1.2.5 流式細胞儀ROS水平檢測 用0.25%胰酶消化腮腺組織塊，制備單細胞懸液，加入ROS敏感的熒光探針2’,7’-二氯二氫熒光素二乙酯(DCF-DA)，流式儀檢測細胞內熒光探針平均熒光強度。

1.3 統計學方法

采用SPSS 11.0軟件對腮腺組織的計量資料3 組間的總體比較和兩兩比較分別進行單因素方差分析和t檢驗，以雙側P<0.05為差異有統計學意義。采用Image Pro Plus圖像處理與分析軟件分析組化染色圖像。

2 結 果

2.1 PQQ對TBI誘導的腮腺形態損傷的作用

與正常小鼠腮腺HE染色比較觀察發現：10 只經4 Gy TBI后第30天小鼠腮腺腺泡細胞排列出現紊亂，腺泡細胞萎縮、消失、導管擴張，可見脂肪空泡變性。而與4 Gy TBI組相比較，4 Gy TBI+PQQ組(圖 1)小鼠腮腺腺泡細胞增多，排列較規則，間質中脂肪空泡性變改善。這些數據表明PQQ對TBI誘導的C57BL/6J小鼠腮腺形態損傷具有糾正作用。
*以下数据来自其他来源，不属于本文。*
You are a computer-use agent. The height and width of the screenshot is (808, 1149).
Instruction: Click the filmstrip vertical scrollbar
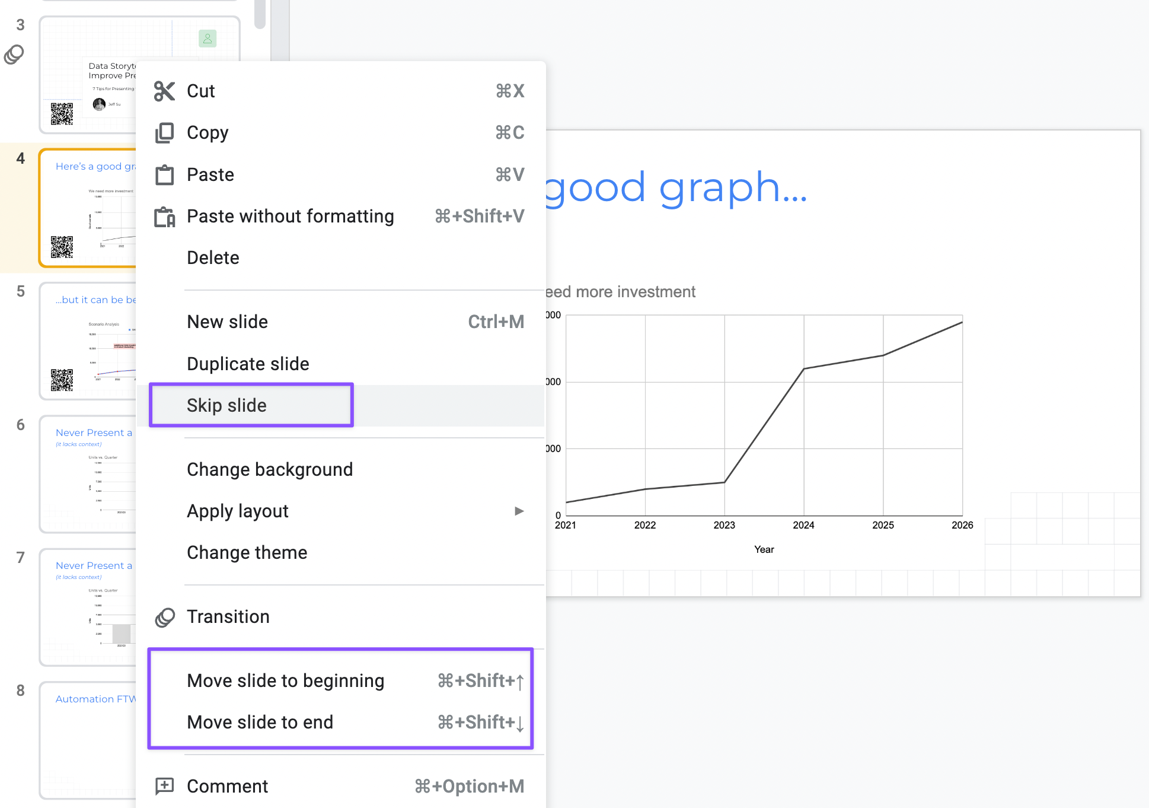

圖 1 PQQ對TBI誘導的腮腺損傷形態學的作用 (HE, ×400)

Fig 1 The effects of PQQ on the morphology of parotid glands induced by TBI (HE, ×400)

2.2 PQQ對TBI誘導小鼠腮腺間質纖維化的作用

Masson染色結果發現：4 Gy輻射組小鼠腮腺纖維化程度明顯高于未輻射組，然而，飲食補充PQQ明顯減少了間質纖維化面積(圖 2)，這些數據表明PQQ減少TBI小鼠腮腺間質纖維化的作用。

2.3 PQQ對TBI小鼠腮腺細胞增殖的影響

代表增殖細胞標志物PCNA的免疫組化學染色結果發現：TBI小鼠腮腺間質PCNA陽性細胞百分比明顯較未被輻射組小鼠減少。而PQQ具有明顯增加TBI小鼠腮腺間質PCNA陽性細胞百分比的作用(圖 3)。表明PQQ具有促進TBI小鼠腮腺細胞增殖的作用。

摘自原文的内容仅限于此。